About this exercise: The data follows this line. Copy verbatim the line with "Given: Open Think" and each line after it to the end.

════

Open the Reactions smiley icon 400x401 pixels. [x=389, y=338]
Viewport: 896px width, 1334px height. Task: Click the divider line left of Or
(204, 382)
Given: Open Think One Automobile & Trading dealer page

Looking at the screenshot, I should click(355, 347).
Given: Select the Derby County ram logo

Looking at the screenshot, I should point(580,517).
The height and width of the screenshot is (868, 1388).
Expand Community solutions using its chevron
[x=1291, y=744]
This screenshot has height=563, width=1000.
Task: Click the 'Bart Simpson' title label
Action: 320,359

════

Reply to the exercise:
Given: Open Think One Automobile & Trading dealer page

Looking at the screenshot, I should click(355, 347).
Given: Select the Derby County ram logo

Looking at the screenshot, I should point(580,517).
The height and width of the screenshot is (868, 1388).
Expand Community solutions using its chevron
[x=1291, y=744]
This screenshot has height=563, width=1000.
Task: Click the 'Bart Simpson' title label
Action: 320,359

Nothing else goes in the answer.